Кадрах сидел перед ней на одной из передних скамеек, зажав под мышками рукоятки весел, и разглядывал свои руки. Куски плаща, которыми он обмотал ладони, чтобы защитить их, были оборваны, искромсаны постоянным трением о ручки весел.

– Бедные твои руки! – Мириамель была удивлена дрожью в своем голосе.

Кадрах, удивившийся еще больше, чем она, вздрогнул.

– Моя леди, – он взглянул на нее, – все в порядке?

– Нет, – сказала она, но попыталась улыбнуться. – У меня все болит, везде болит. Но посмотри на свои руки. Они ужасны!

Он печально посмотрел на содранную кожу:

– Боюсь, что я слишком много греб. Я еще недостаточно силен.

Мириамель нахмурилась:

– Ты сошел с ума, Кадрах! Ты много дней был закован в цепи! Зачем же ты работал веслами? Ты убьешь себя!

Монах покачал головой:

– Я греб не слишком долго, моя леди. Эти раны на руках свидетельствуют о слабости моей плоти, а не о тяжести моих трудов.

– Мне нечем их перевязать, – забеспокоилась Мириамель, потом внезапно взглянула в небо. – Какое сейчас время дня?

Монаху потребовалось время, чтобы ответить на этот неожиданный вопрос.

– Ну-у, ранний вечер, принцесса. Солнце только что зашло.

– И ты позволил мне спать весь день? Да как ты мог?!

– Вам необходимо было поспать, леди.
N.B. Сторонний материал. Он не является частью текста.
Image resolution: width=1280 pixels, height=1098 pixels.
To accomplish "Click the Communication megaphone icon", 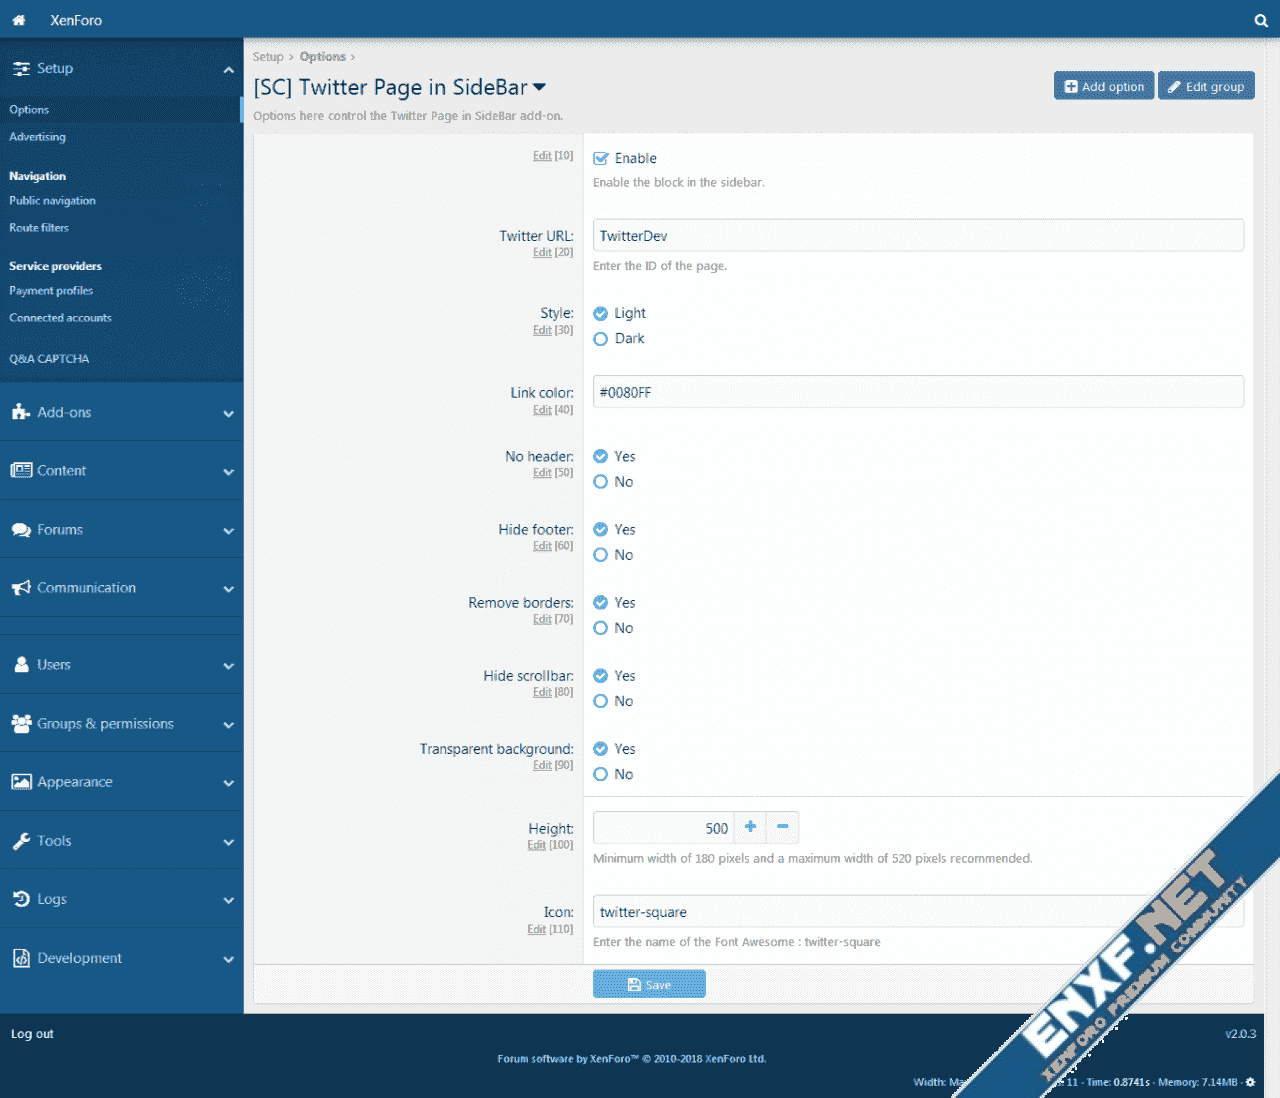I will point(21,588).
Вы видели дурные сны, но я уверен, что вам все равно стало гораздо лучше после… – Кадрах замолчал, потом поднял скрещенные пальцы в неопределенном жесте. – В любом случае так было лучше.

Мириамель постаралась притушить свое раздражение:

– Надо найти что-нибудь для твоих рук. Может быть, в одном из свертков Ган Итаи? – Она старалась, чтобы ее губы не дрогнули, когда она произносила имя ниски.

Двигаясь осторожно, чтобы не причинить боли ноющим мышцам, Мириамель достала маленький промасленный пакет полезных вещей, которые Ган Итаи вручила ей вместе с водой и пищей. Там были обещанные рыболовные крючки, кусок прочного странно-темного шнура, какого Мириамель никогда не видела прежде; кроме того, там был маленький нож и мешочек с целой коллекцией банок, каждая не больше мизинца взрослого мужчины. Мириамель открывала их одну за другой, осторожно принюхиваясь.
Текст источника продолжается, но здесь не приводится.